Au cœur des paysages tourmentés de l’est de la République démocratique du Congo, la nature continue d'offrir des moments de pure poésie. Ce jeudi 12 février, les équipes du Parc National des Virunga ont immortalisé une scène hors du commun : l’apparition d’un jeune singe vervet au pelage d’une blancheur immaculée.
L’animal, un spécimen albinos, a été aperçu en train de jouer avec insouciance à proximité du campement de Lulimbi, dans le secteur centre du parc. Ce contraste visuel est frappant, car là où ses congénères se fondent dans la végétation grâce à leurs teintes gris-vert, ce jeune primate se distingue par une absence totale de mélanine, ce pigment qui colore habituellement la peau et les poils.
Cette anomalie génétique est d’une rareté extrême. Selon les experts du parc, elle toucherait moins d'un individu sur 10 000 chez les primates. Mais si cette particularité émerveille les observateurs, elle constitue un défi de taille pour la survie du petit singe. Privé de son camouflage naturel, il devient une cible lumineuse pour les prédateurs, rendant son destin dans la savane aussi fragile qu'exceptionnel.

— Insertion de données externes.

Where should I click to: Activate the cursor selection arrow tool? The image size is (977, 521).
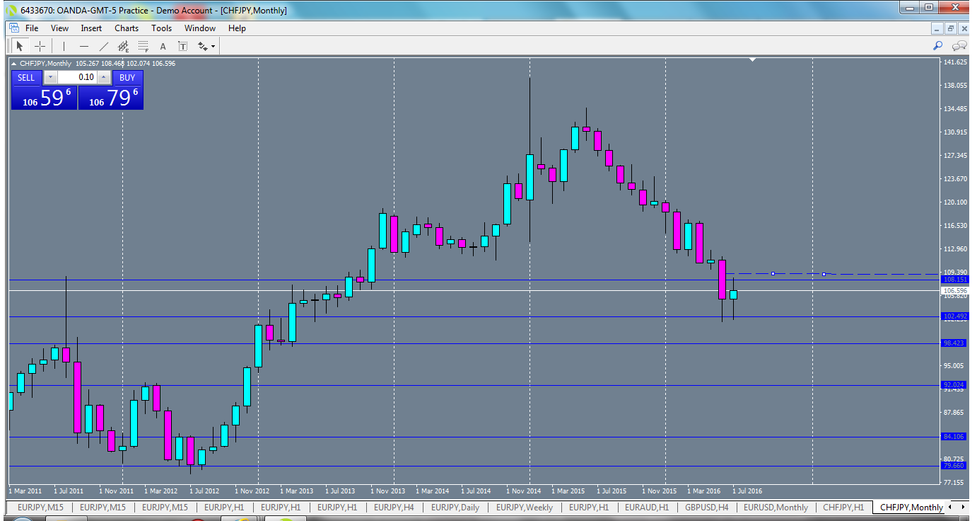[20, 45]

Cette rencontre fortuite rappelle que le plus ancien parc d’Afrique demeure un sanctuaire de biodiversité unique au monde, capable de produire des miracles biologiques au milieu des crises. Car, malgré un contexte sécuritaire dramatique dans le Nord-Kivu, la vie sauvage semble déterminée à reprendre ses droits.
Ce souffle d'espoir ne s'arrête pas à cette silhouette blanche. Le 5 février dernier, l'administration du parc annonçait depuis Beni une autre victoire pour la conservation. Il s'agit de la naissance de huit nouveaux gorilles de montagne au cours de l'année 2025. Entre l’apparition de ce vervet singulier et la vitalité retrouvée des grands singes, les Virunga prouvent, une fois de plus, que leurs efforts de protection portent leurs fruits, envers et contre tout.